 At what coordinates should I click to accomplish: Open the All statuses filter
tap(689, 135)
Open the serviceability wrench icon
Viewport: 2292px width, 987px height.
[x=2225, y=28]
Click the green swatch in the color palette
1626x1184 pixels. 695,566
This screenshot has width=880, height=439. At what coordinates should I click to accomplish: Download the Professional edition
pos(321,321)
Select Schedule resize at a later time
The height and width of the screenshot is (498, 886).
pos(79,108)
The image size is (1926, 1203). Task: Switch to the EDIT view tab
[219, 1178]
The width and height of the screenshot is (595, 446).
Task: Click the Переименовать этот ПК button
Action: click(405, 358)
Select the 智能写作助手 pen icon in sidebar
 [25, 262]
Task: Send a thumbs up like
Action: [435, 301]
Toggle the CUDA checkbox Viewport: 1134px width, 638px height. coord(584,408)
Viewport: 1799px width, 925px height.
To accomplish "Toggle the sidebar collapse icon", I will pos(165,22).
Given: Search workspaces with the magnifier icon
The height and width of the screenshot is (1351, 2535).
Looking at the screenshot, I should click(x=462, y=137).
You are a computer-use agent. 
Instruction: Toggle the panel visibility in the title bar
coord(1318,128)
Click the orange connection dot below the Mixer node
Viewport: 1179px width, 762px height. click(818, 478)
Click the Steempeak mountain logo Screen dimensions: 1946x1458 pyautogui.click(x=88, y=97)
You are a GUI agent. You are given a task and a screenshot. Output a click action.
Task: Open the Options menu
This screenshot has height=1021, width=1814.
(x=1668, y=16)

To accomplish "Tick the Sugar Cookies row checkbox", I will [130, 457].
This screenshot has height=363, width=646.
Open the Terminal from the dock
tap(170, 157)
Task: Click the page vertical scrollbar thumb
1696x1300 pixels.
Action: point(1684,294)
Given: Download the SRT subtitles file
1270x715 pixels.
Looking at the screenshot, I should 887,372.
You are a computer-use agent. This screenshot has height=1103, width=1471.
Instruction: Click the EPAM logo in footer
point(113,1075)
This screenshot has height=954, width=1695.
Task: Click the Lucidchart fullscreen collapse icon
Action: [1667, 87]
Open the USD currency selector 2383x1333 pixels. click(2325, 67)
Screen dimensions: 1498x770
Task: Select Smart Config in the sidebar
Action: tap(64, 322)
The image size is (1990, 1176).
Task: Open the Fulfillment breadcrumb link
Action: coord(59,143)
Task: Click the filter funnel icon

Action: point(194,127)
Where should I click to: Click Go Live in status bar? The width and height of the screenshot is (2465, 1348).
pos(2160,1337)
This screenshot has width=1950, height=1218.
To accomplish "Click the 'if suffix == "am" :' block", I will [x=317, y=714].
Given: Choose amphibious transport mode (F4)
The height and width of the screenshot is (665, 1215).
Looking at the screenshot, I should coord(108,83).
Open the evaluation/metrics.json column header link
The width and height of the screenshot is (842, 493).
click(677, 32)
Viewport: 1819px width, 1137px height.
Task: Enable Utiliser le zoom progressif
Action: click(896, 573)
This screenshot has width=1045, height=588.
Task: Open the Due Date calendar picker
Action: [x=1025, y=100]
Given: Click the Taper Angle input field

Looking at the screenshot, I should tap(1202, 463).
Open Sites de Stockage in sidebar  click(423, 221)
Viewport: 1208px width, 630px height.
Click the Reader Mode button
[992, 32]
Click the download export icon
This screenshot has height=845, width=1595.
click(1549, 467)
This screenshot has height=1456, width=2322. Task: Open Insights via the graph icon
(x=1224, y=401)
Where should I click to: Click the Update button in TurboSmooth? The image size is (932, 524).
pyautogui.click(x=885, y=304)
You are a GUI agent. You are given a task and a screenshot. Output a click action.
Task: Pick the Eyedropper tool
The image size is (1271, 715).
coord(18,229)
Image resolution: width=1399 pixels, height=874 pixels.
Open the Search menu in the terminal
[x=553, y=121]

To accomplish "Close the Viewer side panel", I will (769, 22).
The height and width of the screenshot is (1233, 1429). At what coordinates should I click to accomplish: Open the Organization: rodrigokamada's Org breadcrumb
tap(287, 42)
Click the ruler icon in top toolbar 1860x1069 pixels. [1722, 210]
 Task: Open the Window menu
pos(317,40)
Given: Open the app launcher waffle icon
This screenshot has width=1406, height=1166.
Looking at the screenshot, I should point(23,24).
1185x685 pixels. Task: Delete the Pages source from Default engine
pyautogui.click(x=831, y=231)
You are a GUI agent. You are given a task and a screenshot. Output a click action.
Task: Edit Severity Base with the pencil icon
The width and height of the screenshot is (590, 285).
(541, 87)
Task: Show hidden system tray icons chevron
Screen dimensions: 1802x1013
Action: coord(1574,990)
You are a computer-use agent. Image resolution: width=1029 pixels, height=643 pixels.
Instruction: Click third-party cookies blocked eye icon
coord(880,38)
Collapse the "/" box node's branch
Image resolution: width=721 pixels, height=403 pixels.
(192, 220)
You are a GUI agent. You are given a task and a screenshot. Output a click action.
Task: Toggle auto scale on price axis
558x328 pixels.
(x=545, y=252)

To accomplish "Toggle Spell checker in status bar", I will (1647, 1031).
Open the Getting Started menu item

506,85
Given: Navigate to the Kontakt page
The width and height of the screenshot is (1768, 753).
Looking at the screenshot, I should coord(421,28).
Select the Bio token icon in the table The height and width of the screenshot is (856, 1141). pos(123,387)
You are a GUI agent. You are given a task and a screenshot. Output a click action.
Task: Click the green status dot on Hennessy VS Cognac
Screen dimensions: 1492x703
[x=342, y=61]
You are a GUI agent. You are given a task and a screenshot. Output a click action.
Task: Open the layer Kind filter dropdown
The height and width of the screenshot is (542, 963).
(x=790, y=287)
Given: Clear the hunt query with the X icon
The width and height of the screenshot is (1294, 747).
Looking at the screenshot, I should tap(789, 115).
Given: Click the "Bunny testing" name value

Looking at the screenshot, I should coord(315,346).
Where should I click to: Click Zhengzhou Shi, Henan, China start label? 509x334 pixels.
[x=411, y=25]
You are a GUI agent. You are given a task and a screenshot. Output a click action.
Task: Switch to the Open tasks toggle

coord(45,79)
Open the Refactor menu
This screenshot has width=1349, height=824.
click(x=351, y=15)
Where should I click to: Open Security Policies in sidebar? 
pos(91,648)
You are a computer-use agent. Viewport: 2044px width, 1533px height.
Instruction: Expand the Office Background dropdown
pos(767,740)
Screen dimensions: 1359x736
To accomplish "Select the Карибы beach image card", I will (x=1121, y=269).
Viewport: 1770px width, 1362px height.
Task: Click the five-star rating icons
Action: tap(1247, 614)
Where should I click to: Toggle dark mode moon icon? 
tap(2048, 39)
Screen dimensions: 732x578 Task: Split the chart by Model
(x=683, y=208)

Problem to solve: Your response should contain each line of the entries above that holds the string "checkbox".

Exercise output:
Toggle the CUDA checkbox Viewport: 1134px width, 638px height. coord(584,408)
To accomplish "Tick the Sugar Cookies row checkbox", I will [130, 457].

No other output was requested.